The second to last pic is his hemipenes. I took this for those on here who have never seen them, sorry for the blurryness.

The blue box is 4' long, he is now 41"


...Jefroka


----------



## reptastic (Mar 12, 2010)

he is looking good jefroka, time goes by so fast lol they will be a year old soon


----------



## TEGU_JAKE (Mar 12, 2010)

man is he a beauty


----------



## Jefroka (Mar 12, 2010)

Time has flown by! 

Thanks, Bobby does put out some good looking gus have to say.


...Jefroka


----------



## JohnMatthew (Mar 12, 2010)

It's amazing how fast they grow even if they hibernate half a year, he's looking good!


----------



## Dom3rd (Mar 13, 2010)

He looks great


----------



## DMBizeau (Mar 13, 2010)

he looks really good.


----------



## Jefroka (Mar 14, 2010)

Here's a few more.


...Jefroka


----------



## rrcoolj (Mar 14, 2010)

Wow you tegu is a little fatty isnt he lol...

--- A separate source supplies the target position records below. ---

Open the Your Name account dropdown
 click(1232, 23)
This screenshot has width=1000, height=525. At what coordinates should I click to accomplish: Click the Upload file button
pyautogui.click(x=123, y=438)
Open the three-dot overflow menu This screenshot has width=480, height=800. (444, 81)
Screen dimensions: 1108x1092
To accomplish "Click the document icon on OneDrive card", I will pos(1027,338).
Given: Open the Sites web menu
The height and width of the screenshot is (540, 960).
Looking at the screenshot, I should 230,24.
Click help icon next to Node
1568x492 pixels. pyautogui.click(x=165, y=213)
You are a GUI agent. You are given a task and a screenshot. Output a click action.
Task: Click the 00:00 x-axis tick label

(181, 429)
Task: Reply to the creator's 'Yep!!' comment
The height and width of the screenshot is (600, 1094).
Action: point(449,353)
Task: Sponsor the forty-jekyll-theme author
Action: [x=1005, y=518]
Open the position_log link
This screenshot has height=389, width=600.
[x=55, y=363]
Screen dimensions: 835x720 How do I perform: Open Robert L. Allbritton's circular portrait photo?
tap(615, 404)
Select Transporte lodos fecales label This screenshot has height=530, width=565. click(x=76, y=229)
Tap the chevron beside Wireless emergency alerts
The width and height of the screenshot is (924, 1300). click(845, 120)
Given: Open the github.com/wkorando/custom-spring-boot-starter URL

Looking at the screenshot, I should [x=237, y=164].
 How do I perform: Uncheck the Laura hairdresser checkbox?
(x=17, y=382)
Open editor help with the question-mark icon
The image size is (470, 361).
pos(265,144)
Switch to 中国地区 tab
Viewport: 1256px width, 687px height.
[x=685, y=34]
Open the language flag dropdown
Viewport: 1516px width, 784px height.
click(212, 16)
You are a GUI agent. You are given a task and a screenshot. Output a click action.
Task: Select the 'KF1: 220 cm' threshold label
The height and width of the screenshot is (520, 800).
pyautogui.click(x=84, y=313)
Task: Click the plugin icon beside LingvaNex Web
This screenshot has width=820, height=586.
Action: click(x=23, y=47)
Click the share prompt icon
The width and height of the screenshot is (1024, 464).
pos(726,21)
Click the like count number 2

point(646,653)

Beautiful "little" guy good lord he's gotten big!


----------



## Jefroka (Mar 14, 2010)

rrcoolj said:


> Wow you tegu is a little fatty isnt he lol...
> 
> Beautiful "little" guy good lord he's gotten big!




Yeah, I'm hoping he gets around seven feet! :grno 


...Jefroka


----------



## reptastic (Mar 14, 2010)

Jefroka said:


> rrcoolj said:
> 
> 
> > Wow you tegu is a little fatty isnt he lol...
> ...



lol if he do what do you plan on feeding him then, btw i really like the first pic you can see his jowls coming in.


----------



## slideaboot (Jun 18, 2010)

Which pairing is Beauregard from? I've got a (hopefully, male) hatchling from Blizzard and Sugar's clutch this year...

I'm sure plenty of people have asked you this and there's a probably a thread somewhere (that I can't find, apparently) about it, but how often and what do you feed him? 

Also, I watched the latest video of him and the four eggs...that is one helluva tame gu--nice work!


----------



## Jefroka (Jun 18, 2010)

He's an Ice and Hail baby. Hatched out on June 10 of 2009.

I feed him mainly ground turkey mixed with liver and cod liver oil as according to Bobby's care sheet .

Of course he loves my chicken's free range eggs!


...Jefroka


----------



## Herplings (Jun 18, 2010)

Looking good.


----------



## slideaboot (Jun 18, 2010)

Nice...thanks for the reply. How about rodents and such? Does Beau get any of that? If so...how often? I'm just friggin' STUNNED by how big he got in one year...even for an extreme.


----------



## Jefroka (Jun 18, 2010)

He never really cared much for rodents. In the entire time since I've had him he's probably eaten like 3 mice even though I have offered him several.


...Jefroka


----------



## VenomVipe (Jul 26, 2010)

Dude, Beauregard is a tegu made of pure win... just awesome!


----------